** start QUOTED PASSAGE **
From the table above, it is evident that the incidence of emotion words in Lin’s version is limited to a great extent in comparison with the other four translations. The reason is simple. Lin Shu translated the text into ancient Chinese. The biggest difference between ancient Chinese and modern vernacular Chinese is that whereas in the former single characters have concrete meaning, in the latter, often two or more characters combine together to express a certain meaning. For example, “吾夫妇之居此, 乐至矣。(wu fu-fu zhi ju-ci, le zhi yi)”in Lin’s version (original: …Mrs. Micawber and himself had been made extremely snug and comfortable there), if translated into modern vernacular Chinese, the sentence might be “我们 夫妇 居住在这里, 快乐至极呀 (wo-men fu-fu ju-zhu zai zhe-li, kuai-le zhi-ji ya)” (We couple live here and feel extremely joyful). le zhi may mean “extremely happy”, or “joy comes”, for zhi may be an adverb of the strongest degree or a verb meaning come or reach. Yet le can’t be extracted as an emotion word, as words in the Chinese emotion lexicon are mainly modern vernacular Chinese, and few single Chinese characters are listed in it. As such, only those words that are still used in modern Chinese can be extracted. Therefore, it is safe to conclude that only part of emotion words in Lin’s version are calculated in this analysis. In this regard, it can easily be gauged from the table that the emotion word types in Lin’s version make up more than half of those found in the versions by Xu, Dong and Zhuang and more than 40% of those found in the version by Zhang. This shows that quite a lot of emotion words in ancient Chinese are still in use in modern vernacular Chinese.
In consideration of emotion-word type-token ratio, Lin clearly did not use as many repeated emotion words as the other four. One of the reasons might be that not all emotion words have been drawn from the translation by Lin. It might also be true that Lin Shu has more various ways of expressing emotions than the others which may reflect emotions in the original work as “decisive constraints” that shape Lin’s emotion flow in his translation [16]. To expand, Lin wrote in the prescript of his translation for the latter half of the original that his norm of translating the book was that he worked as a puppet of the author in the expression of emotion, observing that when sadness was shown in the narration, he as a reader could not help feeling upset and when reading the lines of joy, his sense of delight also arose from inner heart. The characters in literary works with specific emotions may affect the readers’ attitudes and perceptions on people of this kind [17] which may lead to the blending of the emotions of the author and those of the translator in the translated text. Dong’s version, on the other hand, has emotions in the least rich and colorful mode. Dong was greatly influenced by Lu Xun, a pioneer of modern Chinese literature and translator who also advocated the notion of literature for life reality rather than for literature itself. Therefore, literal translation-even rigid ones- became their first choice. Dong set ultimate faith as his norm in translating literature, emphasizing the instrumental over the emotional function of literature. To him, form and content weighted heavier than emotions. Therefore, he was likely to neglect the fact that David was Dickens’ “favorite son” (Dickens’ own words in the preface of the 1867 edition of the book), and choose more neutral words in the translation, thus reflecting a lack of diversity of emotion emergence.
** end QUOTED PASSAGE **
- **CHALLENGE A**: In the passage about emotion words in the Chinese translations, into what form of Chinese did Lin Shu translate the text?
** start WORKING DATA **
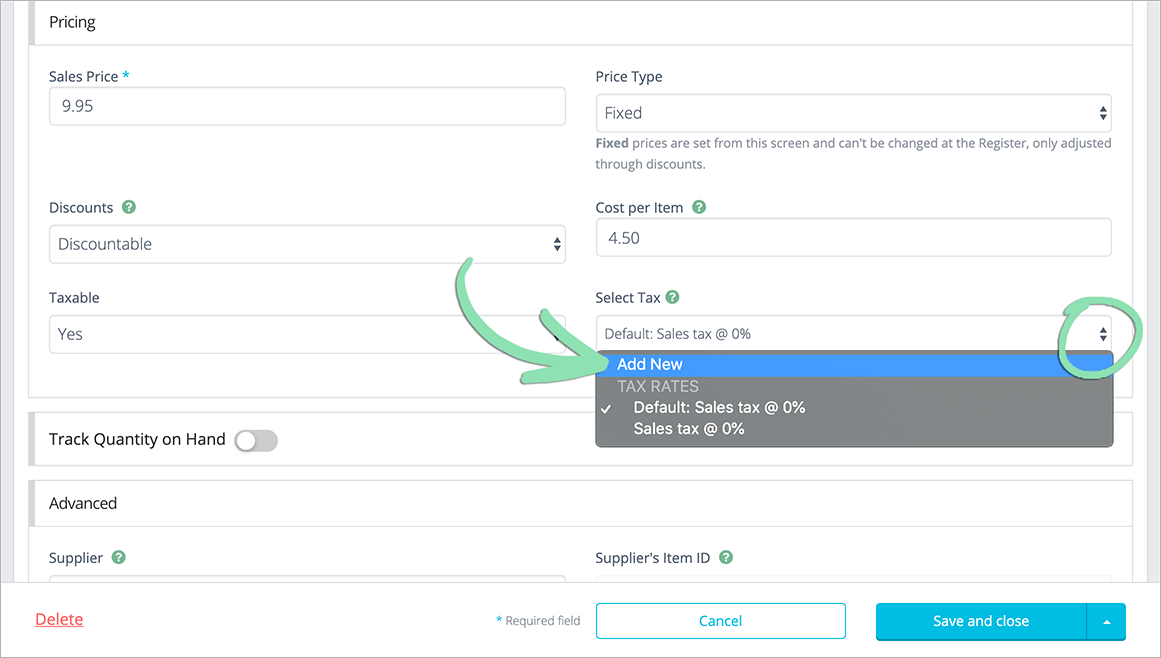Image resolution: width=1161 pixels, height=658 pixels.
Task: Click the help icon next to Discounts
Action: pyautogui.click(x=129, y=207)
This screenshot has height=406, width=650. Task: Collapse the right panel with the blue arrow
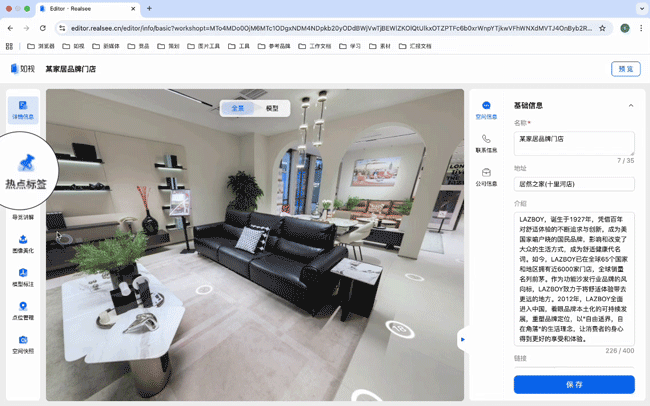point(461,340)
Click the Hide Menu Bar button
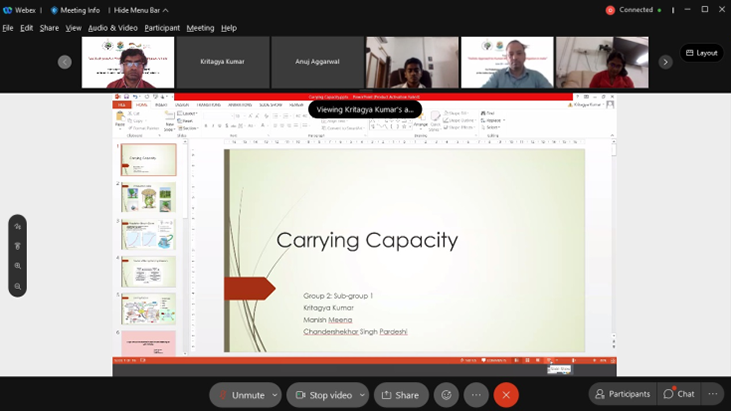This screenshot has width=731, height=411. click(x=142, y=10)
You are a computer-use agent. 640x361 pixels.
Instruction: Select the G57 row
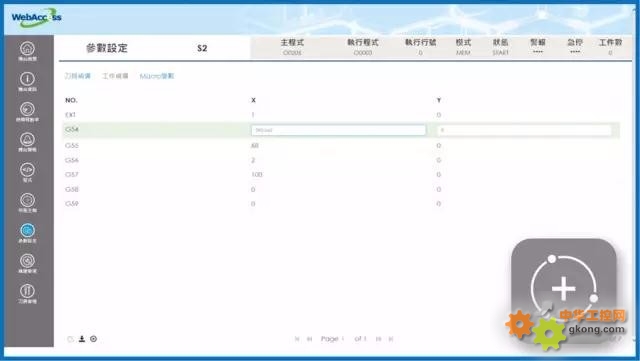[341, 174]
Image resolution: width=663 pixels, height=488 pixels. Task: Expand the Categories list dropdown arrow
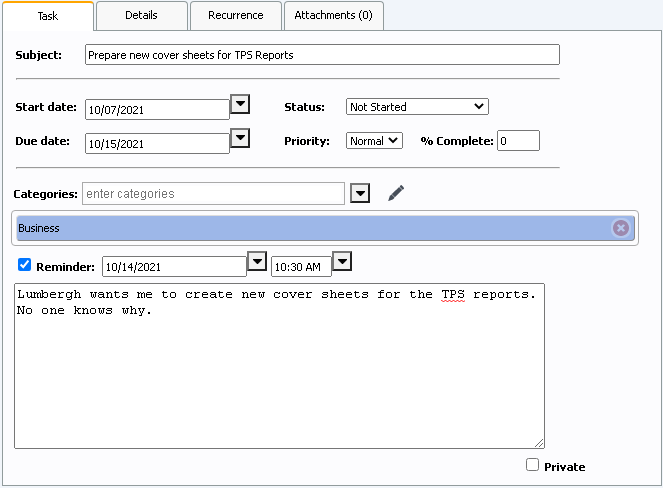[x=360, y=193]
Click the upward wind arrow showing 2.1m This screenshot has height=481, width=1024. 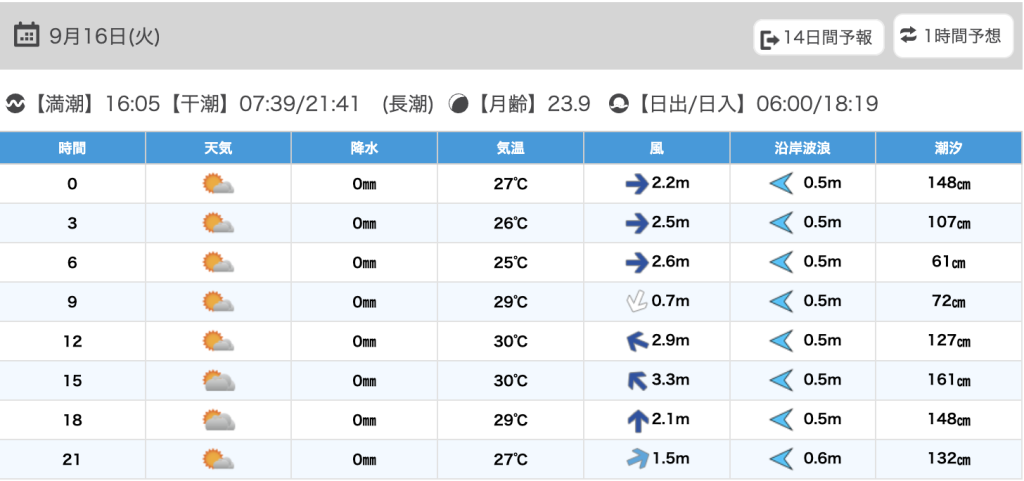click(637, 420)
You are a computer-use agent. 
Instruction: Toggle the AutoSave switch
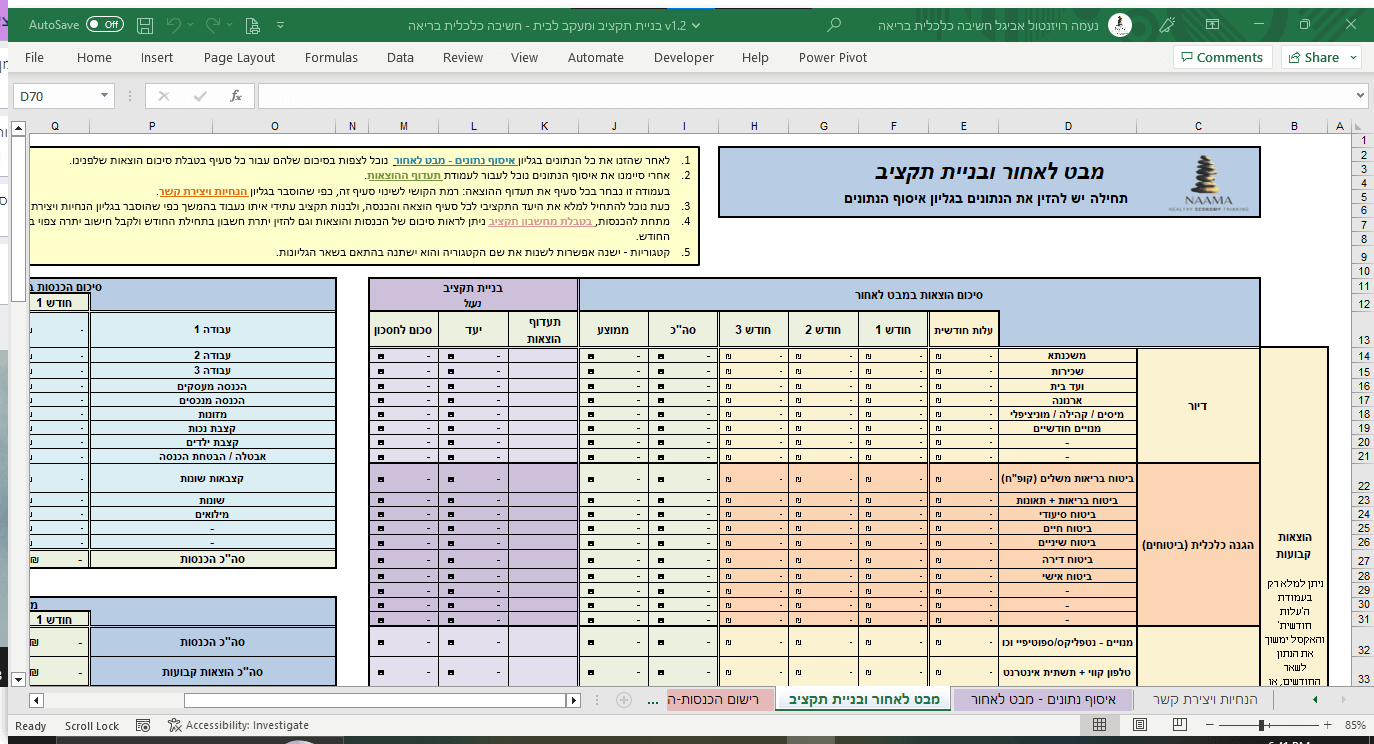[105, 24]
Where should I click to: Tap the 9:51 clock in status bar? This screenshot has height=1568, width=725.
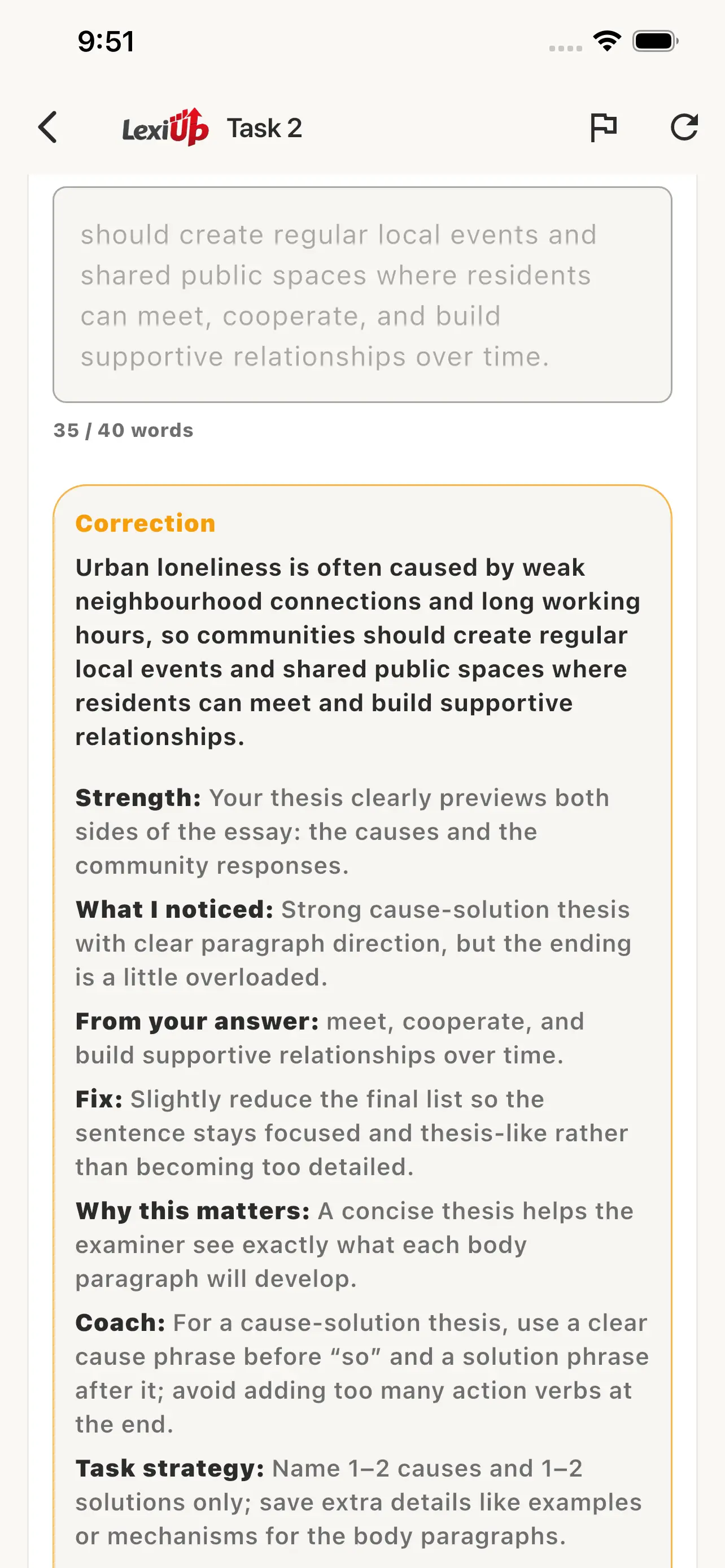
** end WORKING DATA **
- **CHALLENGE B**: In the rows, rewrite the lines between the one holding "This screenshot has height=406, width=650." and the one holding "This screenshot has width=731, height=411.", inclusive, changing "button" to "control" and keeping everything else the same. Leave the pictures out of your answer.

- **EXPECTED ANSWER A**: Ancient Chinese.

- **EXPECTED ANSWER B**:
This screenshot has height=406, width=650. Task: Collapse the right panel with the blue arrow
point(461,340)
Click the Hide Menu Bar control
This screenshot has width=731, height=411. click(x=142, y=10)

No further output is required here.